Heading up the Wainuiomata hill, Wazzer grits her teeth and listens, keenly, to her ’92 Nissan’s engine. The car is dragging a bit, but it manages the great ascent all right, even weighted down with Wazzer, Wazzer’s mother, and Wazzer’s mother’s weighty presents for her grandchildren. “It’s Mum’s Day, Mum, we’re supposed to give you presents,” Wazzer had said.
“You know how Shaz is,” said Wazzer’s mum, “I don’t like to give her money when I can get things for the littlies.” Wazzer’s mum found her calling late in life, domineering the staff at a call centre in Porirua, and distances herself as far as possible from the days when she, too, was eking it out in a council house with two children.
The car dips down into Wainuiomata’s basin, where mist and wood smoke hover over the houses. Wazzer’s mum looks around approvingly. “That McDonald’s looks flash. It’s come up so much since we lived here,” she says. It’s true: Wainui’s socially engineered houses are now often bought by bright young couples or determined singletons who burn out their carburetors on the Hill commuting to Wellington. Wazzer bites her tongue on what her scientist flatmate said when asked why she hadn’t bought a more affordable place up there: “Oh, there’s smart people buying in Wainuiomata, it’s true. But none of them are geologists…”
They drive, and drive – the valley is strangely large, and the remaining council housing is, as ever, tucked away. Finally, Wazzer’s mum says, “Oh, how sweet – they’re waiting.”
On the doorstep of a modest house, two children are bouncing up and down in the early twilight.
“Hello, possums, I’m here!” Wazzer’s mum waves, grandly, as she strides through the gate.
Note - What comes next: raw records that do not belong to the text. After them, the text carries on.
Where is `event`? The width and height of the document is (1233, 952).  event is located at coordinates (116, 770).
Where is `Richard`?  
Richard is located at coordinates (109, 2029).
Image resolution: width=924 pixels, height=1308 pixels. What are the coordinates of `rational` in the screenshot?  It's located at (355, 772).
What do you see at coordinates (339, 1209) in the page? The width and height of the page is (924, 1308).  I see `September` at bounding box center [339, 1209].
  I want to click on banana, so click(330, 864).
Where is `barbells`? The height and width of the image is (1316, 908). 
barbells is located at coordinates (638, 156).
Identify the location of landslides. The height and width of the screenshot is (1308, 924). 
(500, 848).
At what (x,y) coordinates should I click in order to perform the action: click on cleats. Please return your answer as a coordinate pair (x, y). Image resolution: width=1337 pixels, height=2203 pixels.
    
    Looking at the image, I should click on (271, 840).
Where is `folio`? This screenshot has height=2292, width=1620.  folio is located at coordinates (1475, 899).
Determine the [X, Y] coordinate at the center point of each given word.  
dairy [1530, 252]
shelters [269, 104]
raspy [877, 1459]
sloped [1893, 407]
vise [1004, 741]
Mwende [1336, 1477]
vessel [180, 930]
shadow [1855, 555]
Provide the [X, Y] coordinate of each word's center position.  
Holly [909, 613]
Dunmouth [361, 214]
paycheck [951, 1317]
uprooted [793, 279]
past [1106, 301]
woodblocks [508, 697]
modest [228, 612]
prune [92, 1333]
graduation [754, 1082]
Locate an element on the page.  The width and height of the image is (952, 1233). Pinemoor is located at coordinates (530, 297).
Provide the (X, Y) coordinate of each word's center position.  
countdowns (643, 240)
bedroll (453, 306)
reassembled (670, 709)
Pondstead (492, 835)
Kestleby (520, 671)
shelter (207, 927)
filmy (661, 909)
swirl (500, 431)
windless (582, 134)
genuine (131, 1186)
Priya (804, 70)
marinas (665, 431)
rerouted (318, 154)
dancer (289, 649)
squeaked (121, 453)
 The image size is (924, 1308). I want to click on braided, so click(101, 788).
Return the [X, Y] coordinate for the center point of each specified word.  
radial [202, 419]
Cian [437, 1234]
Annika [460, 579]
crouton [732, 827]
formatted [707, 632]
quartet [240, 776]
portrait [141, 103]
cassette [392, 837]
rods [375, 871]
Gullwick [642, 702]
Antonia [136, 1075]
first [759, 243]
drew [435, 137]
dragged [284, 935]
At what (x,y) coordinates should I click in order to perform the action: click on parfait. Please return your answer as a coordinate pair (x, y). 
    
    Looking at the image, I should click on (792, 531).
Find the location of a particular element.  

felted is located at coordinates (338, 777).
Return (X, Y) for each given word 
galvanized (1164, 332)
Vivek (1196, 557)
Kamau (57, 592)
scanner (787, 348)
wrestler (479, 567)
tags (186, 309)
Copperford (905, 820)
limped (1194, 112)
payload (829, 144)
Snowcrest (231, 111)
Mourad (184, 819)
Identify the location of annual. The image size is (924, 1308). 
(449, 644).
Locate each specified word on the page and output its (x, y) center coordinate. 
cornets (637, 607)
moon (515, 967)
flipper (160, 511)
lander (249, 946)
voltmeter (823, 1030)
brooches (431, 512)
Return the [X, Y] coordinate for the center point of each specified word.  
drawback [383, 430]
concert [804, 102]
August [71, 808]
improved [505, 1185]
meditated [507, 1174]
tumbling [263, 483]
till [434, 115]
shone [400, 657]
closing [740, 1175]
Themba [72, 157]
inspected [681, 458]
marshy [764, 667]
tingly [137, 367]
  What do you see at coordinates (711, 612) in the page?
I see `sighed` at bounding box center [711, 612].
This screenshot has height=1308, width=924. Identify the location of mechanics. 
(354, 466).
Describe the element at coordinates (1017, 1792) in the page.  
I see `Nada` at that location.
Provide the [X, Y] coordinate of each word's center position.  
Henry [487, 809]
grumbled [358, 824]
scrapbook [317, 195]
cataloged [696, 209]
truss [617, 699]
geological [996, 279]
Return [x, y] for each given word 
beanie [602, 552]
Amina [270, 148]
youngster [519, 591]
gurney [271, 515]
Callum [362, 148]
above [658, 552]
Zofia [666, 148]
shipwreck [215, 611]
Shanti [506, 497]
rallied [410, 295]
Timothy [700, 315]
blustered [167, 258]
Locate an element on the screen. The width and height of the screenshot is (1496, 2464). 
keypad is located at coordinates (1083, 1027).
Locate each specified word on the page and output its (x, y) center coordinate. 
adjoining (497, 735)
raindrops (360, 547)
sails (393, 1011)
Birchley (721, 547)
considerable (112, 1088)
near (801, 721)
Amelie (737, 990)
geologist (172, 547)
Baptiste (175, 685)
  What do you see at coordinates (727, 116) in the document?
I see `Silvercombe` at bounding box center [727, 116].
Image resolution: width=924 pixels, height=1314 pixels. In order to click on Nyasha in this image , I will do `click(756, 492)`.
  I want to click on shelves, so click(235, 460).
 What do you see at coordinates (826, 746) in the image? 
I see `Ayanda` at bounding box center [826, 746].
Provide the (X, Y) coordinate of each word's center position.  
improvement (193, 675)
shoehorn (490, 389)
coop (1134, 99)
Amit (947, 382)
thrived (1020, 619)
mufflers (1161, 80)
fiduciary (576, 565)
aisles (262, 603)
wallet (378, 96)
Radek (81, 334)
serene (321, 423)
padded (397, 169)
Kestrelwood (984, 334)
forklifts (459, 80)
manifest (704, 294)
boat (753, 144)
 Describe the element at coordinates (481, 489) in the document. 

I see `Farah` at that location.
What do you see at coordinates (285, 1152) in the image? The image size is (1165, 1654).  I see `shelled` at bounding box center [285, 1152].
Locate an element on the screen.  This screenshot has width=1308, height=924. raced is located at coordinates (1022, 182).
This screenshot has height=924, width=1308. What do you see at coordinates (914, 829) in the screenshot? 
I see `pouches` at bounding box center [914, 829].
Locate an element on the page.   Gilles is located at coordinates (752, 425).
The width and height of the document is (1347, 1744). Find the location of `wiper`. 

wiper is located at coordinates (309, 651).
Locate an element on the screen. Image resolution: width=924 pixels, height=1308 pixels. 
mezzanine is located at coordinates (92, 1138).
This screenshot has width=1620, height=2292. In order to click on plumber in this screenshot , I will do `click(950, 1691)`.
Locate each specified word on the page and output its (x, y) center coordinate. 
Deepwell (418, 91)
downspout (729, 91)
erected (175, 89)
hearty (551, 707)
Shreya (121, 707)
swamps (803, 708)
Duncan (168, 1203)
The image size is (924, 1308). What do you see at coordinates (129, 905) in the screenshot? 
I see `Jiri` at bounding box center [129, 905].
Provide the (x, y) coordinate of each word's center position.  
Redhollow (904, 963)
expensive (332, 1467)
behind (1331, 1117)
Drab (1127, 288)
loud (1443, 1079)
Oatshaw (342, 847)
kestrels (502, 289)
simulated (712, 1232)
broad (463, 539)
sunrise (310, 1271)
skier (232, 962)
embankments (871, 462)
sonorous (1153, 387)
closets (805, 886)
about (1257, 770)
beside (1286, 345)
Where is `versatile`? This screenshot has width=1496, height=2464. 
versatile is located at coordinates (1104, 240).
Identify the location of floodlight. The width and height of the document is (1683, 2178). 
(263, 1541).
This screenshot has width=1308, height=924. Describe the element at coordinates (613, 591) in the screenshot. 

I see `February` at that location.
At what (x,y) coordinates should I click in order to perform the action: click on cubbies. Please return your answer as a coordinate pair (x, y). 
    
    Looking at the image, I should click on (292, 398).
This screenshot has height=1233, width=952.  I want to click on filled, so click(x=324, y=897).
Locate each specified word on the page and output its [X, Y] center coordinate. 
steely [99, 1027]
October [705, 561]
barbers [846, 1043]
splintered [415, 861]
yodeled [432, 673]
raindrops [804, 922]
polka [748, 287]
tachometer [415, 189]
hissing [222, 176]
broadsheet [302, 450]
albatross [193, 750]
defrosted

The children, a dark, tousled boy and a girl with silky dun hair, dart right past her, running to the car. “Auntie Waz! Auntie Waz! CAN WE SEE? We want to see!”
The little boy adds, “We want to see your tattoo!”
Laughing a bit, Wazzer peels back her jacket sleeve and leans down. “Don’t touch, just had it done yesterday,” she says.
Wazzer’s mum has rejoined them, fuming at being upstaged. “Auntie Waz has the prettiest tattoos out of anyone! Much nicer than Mum’s boyfriend’s!” the girl chirps.
Wazzer and Mum exchange a glance. “Your mum’s got a boyfriend?”
“He’s got a motorcycle!”
Wazzer’s mum sighs a sigh for the ages.